Biotechnology is offering a lot of promise for the vision impaired who still have functioning optic nerves. When the optic nerve is fine, it usually means the retina is not working. Retinal diseases include retinitis pigmentosa (RP), age-related macular degeneration (AMD), and diabetic retinopathy. Retinal diseases result in the light-sensitive rods and cones (photoreceptors) in the retina to stop working. In healthy eyes, the photoreceptors take light and turn it into tiny electrochemical impulses that are sent through the optic nerve to the brain for decoding into images. When the photoreceptors stop working effectively, the initial conversion process fails and the brain cannot translate the light into images.

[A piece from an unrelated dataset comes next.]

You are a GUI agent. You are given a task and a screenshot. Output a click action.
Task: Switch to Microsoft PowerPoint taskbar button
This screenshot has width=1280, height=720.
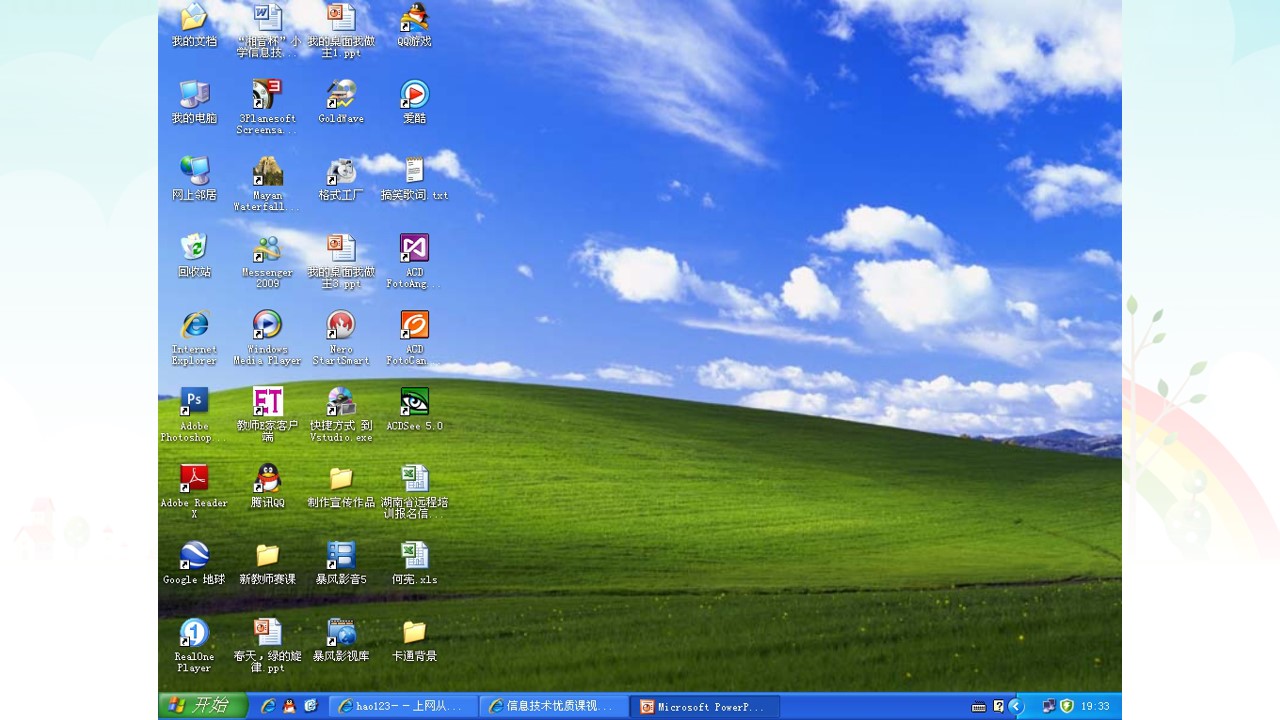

Bionic eye implants focus on the initial conversion process with the photoreceptors to relay the impulses to the optic nerve. In order to do this, some sort of transmitter is needed behind the retina. The key to better imaging is more electrodes, and thus higher resolution. Although many research groups are working on bionic eyes with even more electrodes, there hasn’t been much progress on sensors or encoder chips that can create a color image. A lot of work is being done on understanding how the retina, optic nerve and brain process and perceive images.
Bionic eye implants do not provide anything like normal vision. It is not some blurry or grainy version of the vision a patient once had; it’s very abstract. Objects are made up of light streaks or dots of light that are somewhere in space but there’s no context. The objects are seen as a light form of shape approximately where one is looking, but he or she cannot tell how far away they are. Therefore, it can take a bit for the mind to adjust to interpreting these abstract light images into a meaningful concrete image. Nevertheless, this abstract form of vision can help the vision impaired to see doors and windows, recognize an object, stay on a sidewalk and differentiate between a white and black shirt. In some cases, people with bionic eye implants are even able to read.
The only bionic eye implant currently available in the United States is Second Sight’s Argus II. It was approved for use by the FDA in February 2013, although it was approved for use in Europe in March 2011 and was implanted in 30 U.S. patients in a clinical trial that started in 2007. It is designated for those in the late stages of RP and surgeons in Los Angeles, San Francisco, Philadelphia and Baltimore have been trained in the surgery to implant the device, which is expected to last 10 years. The new device uses a tiny video camera attached to eyeglasses that transmits images to a sheet of electrode sensors that have been sewn into the patient’s eye. These sensors then transmit those signals to the brain via the optic nerve. Unfortunately, this means that patients with glaucoma won’t benefit from the implant, as the disease damages the ocular nerve. The Argus II requires a 4-hour operation to install an antenna fitted with 60 electrodes behind the eye(s) and into the retina. This creates the equivalent of a 60-pixel display for the brain to interpret. Dr. Robert Greenberg, president and CEO of Second Sight Medical Products, Inc. said the device does not restore full vision, but does give patients what he calls “low vision” meaning it lets them perform visual tasks that they couldn’t otherwise do. “This is only the first step,” Greenberg said. “One of the great things about the Argus II system is that it is a software-driven system and we expect to be producing software upgrades for all the implanted patients.” Current lab work suggests those upgrades will include color vision and sharper images and Greenberg said they are working on more advanced implants. The Argus II is considered the most advanced prosthetic to date, and several publications including Time, CNN and Scientific American have called the Argus II one of the most important inventions of 2013.
Increased accuracy of images requires more electrodes in the implant but the challenge is in keeping it tiny. The planned Argus III will likely include 240 electrodes. This more powerful implant won’t be approved and available for several years.
Another bionic eye implant in development is the Bio-Retina by Nano Retina. It costs less – $60,000 instead of $100,000 – and rather than an external camera, the vision-restoring sensor is actually placed inside the eye, on top of the retina. The operation only takes 30 minutes and can be performed under local anesthetic. The Bio-Retina plops a 24×24 resolution (576 pixel) sensor right on top of the damaged retina, and 576 electrodes on the back of the sensor implant themselves into the optic nerve. An embedded image processor converts the data from each of the pixels into electrical pulses that are coded in such a way that the brain can perceive different levels of grayscale. The Bio-Retina system comes with a standard pair of corrective lenses that are modified so that they can fire a near-infrared laser beam through the iris to the sensor at the back of the eye. The sensor has a photovoltaic cell that produces up to 3 milliwatts. The infrared laser is invisible and harmless. Human trials of Bio-Retina are scheduled to begin in 2013.